The big bang should have created equal amounts of matter and antimatter in the early universe. But today, everything we see from the smallest life forms on Earth to the largest stellar objects is made almost entirely of matter. Comparatively, there is not much antimatter to be found. Something must have happened to tip the balance. One of the greatest challenges in physics is to figure out what happened to the antimatter, or why we see matter/antimatter asymmetry.

Antimatter particles share the same mass as their matter counterparts, but qualities such as electric charge are opposite. The positively charged positron, for example, is the anti-particle to the negatively charged electron. Matter and antimatter particles are always produced as a pair and, if they come in contact, annihilate one another, leaving behind pure energy. During the first fractions of a second of the big bang, the hot and dense universe was buzzing with particle-antiparticle pairs popping in and out of existence.

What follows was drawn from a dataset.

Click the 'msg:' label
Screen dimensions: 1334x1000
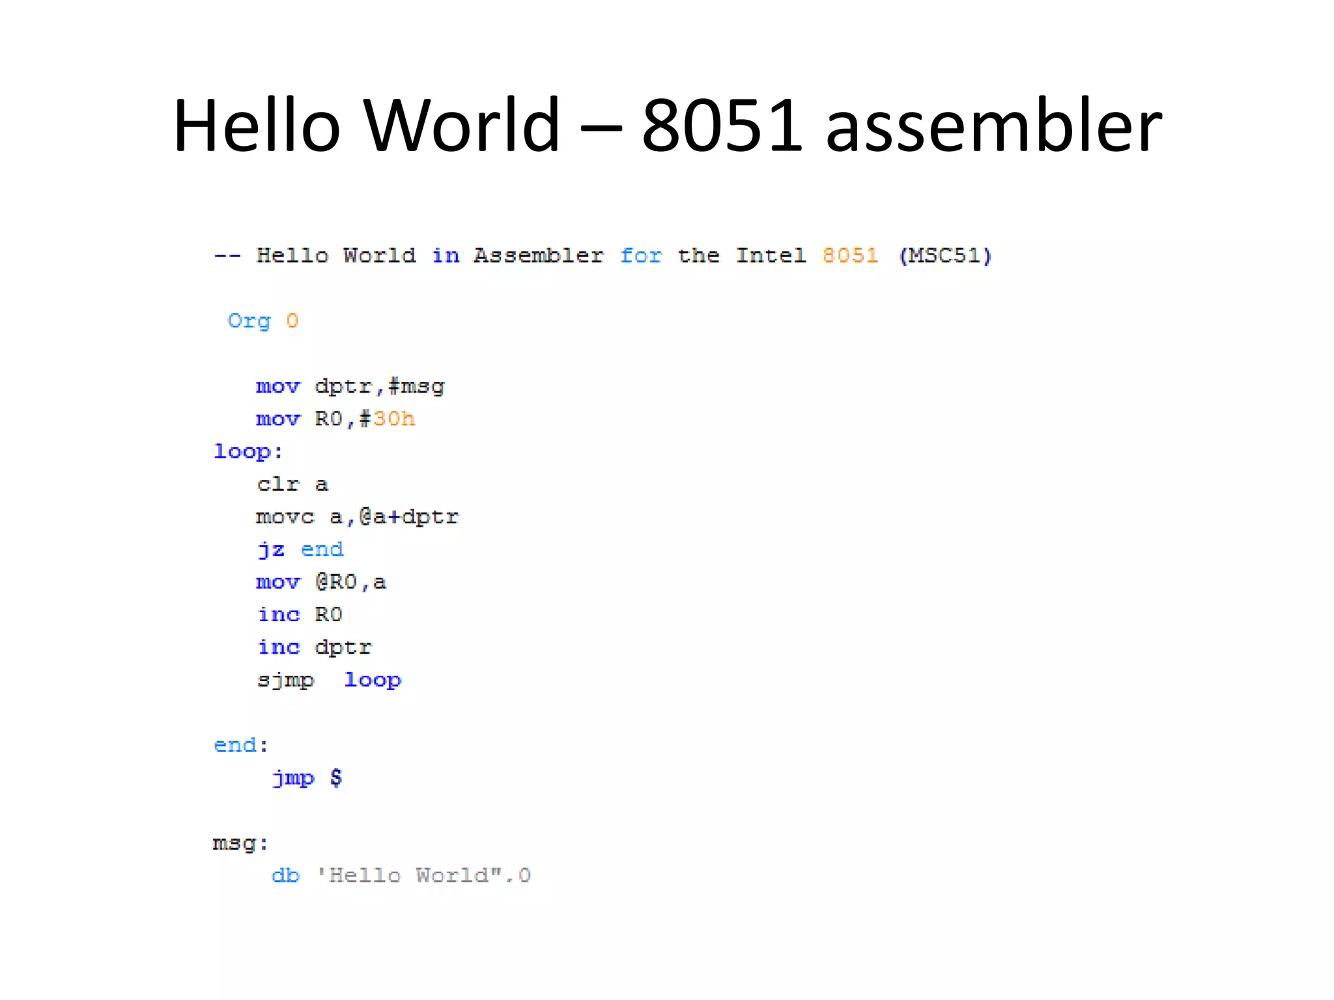240,843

If matter and antimatter are created and destroyed together, it seems the universe should contain nothing but leftover energy. Nevertheless, a tiny portion of matter – about one particle per billion – managed to survive. This is what we see today. In the preceding few decades, scientists have learned from particle physics experiments that the laws of nature do not apply equally to matter and antimatter. They are keen to discover the reasons why.

Researchers have observed particles spontaneously transforming, or oscillating, into their antiparticles at a rate of millions of times per second before decaying. Some unknown entity intervening in this process in the early universe could have caused oscillating particles to decay as matter more often than they decayed as antimatter.

Consider a coin spinning on a table. A spinning coin has the potential to land on heads or tails, but it cannot be defined as one or the other until it stops spinning and falls definitively to one side. A coin has a 50-50 chance of landing on heads or tails, so if enough coins are spun in exactly the same way, half should land on heads and the other half on tails. In the same way, half of the oscillating particles in the early universe should have decayed as matter and the other half as antimatter.

However, if a special kind of marble rolled across the table of spinning coins and caused every coin it hit to land on heads, it would disrupt the whole system. There would be more heads than tails. In the same way, scientists think some unknown mechanism interfered with the oscillating particles to cause a slight majority of them to decay as matter.

Scientists could find hints as to what this process might be by studying the subtle differences in the behaviour of matter and antimatter particles created in high-energy proton collisions at the Large Hadron Collider. Studying this imbalance could help scientists paint a clearer picture of why our universe is matter-filled.